Formally, we also define ${\displaystyle q=\infty }$ as conjugate to ${\displaystyle p=1}$ and vice versa.

Conjugate indices are used in Hölder's inequality, as well as Young's inequality for products; the latter can be used to prove the former.
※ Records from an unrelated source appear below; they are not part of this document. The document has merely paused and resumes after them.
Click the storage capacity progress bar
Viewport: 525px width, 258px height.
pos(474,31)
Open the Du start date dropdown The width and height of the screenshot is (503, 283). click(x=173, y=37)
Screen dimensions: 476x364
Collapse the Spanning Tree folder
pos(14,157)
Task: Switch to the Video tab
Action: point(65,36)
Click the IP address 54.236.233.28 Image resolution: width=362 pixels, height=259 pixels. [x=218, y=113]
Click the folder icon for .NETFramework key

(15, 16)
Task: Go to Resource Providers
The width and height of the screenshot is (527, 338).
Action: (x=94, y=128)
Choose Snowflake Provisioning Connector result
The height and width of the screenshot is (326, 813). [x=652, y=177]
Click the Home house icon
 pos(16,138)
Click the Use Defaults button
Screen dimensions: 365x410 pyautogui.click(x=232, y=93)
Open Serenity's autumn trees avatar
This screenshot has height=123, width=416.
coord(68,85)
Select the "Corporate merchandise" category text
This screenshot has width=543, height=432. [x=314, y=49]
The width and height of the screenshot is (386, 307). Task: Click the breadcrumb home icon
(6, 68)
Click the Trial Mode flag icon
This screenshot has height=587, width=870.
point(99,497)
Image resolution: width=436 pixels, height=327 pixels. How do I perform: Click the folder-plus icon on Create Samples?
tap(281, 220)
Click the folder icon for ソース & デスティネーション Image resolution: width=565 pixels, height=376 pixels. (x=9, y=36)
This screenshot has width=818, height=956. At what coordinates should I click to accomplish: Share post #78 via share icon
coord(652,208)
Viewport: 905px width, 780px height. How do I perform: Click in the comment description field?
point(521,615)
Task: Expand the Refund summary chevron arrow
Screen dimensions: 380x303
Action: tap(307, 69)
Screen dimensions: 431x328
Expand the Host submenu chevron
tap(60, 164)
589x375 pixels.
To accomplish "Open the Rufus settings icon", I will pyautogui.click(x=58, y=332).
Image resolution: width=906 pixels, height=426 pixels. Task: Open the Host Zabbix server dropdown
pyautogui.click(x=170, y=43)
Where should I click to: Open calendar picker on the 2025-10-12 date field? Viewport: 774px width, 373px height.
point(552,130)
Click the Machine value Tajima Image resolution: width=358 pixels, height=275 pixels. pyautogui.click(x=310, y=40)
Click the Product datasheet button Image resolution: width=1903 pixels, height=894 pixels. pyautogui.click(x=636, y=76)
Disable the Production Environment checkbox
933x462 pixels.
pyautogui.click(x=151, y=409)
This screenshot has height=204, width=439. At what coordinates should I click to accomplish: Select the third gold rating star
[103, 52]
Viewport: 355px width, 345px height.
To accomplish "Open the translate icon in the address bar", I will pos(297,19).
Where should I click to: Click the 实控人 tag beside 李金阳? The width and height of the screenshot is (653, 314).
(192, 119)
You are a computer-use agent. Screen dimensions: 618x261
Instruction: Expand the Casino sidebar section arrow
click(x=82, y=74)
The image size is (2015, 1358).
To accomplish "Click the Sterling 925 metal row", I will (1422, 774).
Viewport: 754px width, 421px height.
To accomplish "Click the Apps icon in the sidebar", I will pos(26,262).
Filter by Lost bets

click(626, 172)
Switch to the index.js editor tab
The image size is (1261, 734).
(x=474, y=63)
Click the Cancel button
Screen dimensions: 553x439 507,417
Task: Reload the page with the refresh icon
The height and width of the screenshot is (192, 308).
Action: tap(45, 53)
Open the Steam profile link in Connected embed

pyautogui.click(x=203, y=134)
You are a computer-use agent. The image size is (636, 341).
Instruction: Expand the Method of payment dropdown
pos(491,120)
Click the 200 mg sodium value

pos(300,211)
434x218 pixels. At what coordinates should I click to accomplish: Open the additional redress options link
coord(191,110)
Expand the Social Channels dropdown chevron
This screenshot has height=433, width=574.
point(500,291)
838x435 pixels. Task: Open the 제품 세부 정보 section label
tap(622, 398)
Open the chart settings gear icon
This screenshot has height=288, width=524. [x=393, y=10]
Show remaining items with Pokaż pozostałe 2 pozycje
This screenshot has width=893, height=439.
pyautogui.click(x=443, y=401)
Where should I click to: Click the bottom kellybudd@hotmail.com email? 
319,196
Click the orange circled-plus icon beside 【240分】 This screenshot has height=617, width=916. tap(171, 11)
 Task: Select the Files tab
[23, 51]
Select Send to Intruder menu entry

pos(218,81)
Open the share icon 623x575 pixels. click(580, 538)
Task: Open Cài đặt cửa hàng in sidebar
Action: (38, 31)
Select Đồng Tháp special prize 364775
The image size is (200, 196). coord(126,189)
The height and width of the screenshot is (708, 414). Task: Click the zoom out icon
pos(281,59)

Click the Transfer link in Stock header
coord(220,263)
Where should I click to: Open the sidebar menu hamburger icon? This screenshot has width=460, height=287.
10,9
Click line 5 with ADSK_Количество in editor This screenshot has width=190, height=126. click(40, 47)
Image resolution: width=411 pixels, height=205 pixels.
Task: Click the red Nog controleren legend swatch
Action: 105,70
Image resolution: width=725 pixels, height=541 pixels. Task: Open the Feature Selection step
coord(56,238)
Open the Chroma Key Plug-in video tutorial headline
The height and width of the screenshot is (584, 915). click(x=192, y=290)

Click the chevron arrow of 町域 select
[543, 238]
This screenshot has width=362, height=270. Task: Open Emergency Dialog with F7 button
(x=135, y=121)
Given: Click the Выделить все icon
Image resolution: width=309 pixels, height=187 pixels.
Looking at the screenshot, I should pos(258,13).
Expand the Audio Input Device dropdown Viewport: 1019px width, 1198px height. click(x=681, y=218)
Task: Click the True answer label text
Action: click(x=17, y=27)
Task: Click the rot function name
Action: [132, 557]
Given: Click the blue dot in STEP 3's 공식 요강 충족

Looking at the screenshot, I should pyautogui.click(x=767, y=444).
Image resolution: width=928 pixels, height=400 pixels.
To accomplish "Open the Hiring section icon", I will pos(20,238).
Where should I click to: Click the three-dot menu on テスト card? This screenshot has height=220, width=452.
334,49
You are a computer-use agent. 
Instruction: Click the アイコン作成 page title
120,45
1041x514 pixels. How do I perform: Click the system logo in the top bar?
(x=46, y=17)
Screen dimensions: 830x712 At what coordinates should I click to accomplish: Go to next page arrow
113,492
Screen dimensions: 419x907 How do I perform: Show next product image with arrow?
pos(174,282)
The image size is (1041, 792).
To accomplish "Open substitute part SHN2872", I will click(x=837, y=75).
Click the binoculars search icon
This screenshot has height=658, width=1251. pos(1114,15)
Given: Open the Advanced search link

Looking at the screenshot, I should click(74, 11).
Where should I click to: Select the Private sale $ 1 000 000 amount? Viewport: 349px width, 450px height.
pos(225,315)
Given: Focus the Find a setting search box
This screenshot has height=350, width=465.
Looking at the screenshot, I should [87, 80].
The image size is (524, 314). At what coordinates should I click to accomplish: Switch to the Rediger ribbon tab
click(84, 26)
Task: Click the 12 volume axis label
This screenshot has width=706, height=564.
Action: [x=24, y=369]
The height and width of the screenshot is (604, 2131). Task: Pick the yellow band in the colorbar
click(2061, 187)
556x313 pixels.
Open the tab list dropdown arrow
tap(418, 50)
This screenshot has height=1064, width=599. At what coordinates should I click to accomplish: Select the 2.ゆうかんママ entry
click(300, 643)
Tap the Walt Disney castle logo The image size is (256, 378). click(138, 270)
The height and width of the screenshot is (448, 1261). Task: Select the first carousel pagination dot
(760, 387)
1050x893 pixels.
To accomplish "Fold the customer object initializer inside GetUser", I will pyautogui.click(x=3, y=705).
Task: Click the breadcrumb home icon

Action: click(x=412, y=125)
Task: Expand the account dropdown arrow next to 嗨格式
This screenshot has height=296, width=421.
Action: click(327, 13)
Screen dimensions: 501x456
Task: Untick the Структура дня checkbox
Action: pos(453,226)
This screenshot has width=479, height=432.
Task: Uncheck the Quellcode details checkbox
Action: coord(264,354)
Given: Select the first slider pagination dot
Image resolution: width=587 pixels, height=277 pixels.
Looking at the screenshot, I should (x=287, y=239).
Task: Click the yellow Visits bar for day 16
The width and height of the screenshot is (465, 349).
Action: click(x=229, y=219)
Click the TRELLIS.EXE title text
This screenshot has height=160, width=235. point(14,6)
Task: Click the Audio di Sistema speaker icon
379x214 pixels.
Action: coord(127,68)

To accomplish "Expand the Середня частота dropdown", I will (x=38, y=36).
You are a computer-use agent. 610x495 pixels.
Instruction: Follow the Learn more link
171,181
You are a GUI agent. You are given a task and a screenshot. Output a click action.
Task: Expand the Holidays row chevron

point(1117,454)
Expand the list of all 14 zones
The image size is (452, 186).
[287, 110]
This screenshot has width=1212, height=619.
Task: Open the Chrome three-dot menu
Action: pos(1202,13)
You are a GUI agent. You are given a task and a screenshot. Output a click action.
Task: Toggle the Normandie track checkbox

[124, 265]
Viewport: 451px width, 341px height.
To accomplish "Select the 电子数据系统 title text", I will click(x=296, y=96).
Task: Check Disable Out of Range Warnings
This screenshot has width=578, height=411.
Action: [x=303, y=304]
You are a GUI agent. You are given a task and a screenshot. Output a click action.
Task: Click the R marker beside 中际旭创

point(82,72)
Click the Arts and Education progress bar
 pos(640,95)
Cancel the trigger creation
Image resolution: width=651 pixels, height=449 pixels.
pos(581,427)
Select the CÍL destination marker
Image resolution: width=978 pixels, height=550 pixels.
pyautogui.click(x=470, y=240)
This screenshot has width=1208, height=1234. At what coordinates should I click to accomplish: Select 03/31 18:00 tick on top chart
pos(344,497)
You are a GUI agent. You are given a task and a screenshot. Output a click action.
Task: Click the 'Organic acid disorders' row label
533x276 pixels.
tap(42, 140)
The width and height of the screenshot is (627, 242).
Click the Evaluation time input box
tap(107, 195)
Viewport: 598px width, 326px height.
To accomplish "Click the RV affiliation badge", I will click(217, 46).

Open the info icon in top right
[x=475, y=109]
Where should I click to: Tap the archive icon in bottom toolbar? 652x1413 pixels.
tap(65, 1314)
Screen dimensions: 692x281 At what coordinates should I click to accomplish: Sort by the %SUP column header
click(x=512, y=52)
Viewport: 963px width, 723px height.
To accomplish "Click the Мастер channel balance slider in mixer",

If ${\displaystyle p,q>1}$ are conjugate indices, the spaces L^p and L^q are dual to each other (see L^p space).

The following are equivalent characterizations of Hölder conjugates:

• ${\displaystyle {\frac {1}{p}}+{\frac {1}{q}}=1,}$
• ${\displaystyle pq=p+q,}$
• ${\displaystyle {\frac {p}{q}}=p-1,}$
• ${\displaystyle {\frac {q}{p}}=q-1.}$

• Beatty's theorem

• Antonevich, A. Linear Functional Equations, Birkhäuser, 1999. ISBN 3-7643-2931-9.

This article incorporates material from Conjugate index on PlanetMath, which is licensed under the Creative Commons Attribution/Share-Alike License.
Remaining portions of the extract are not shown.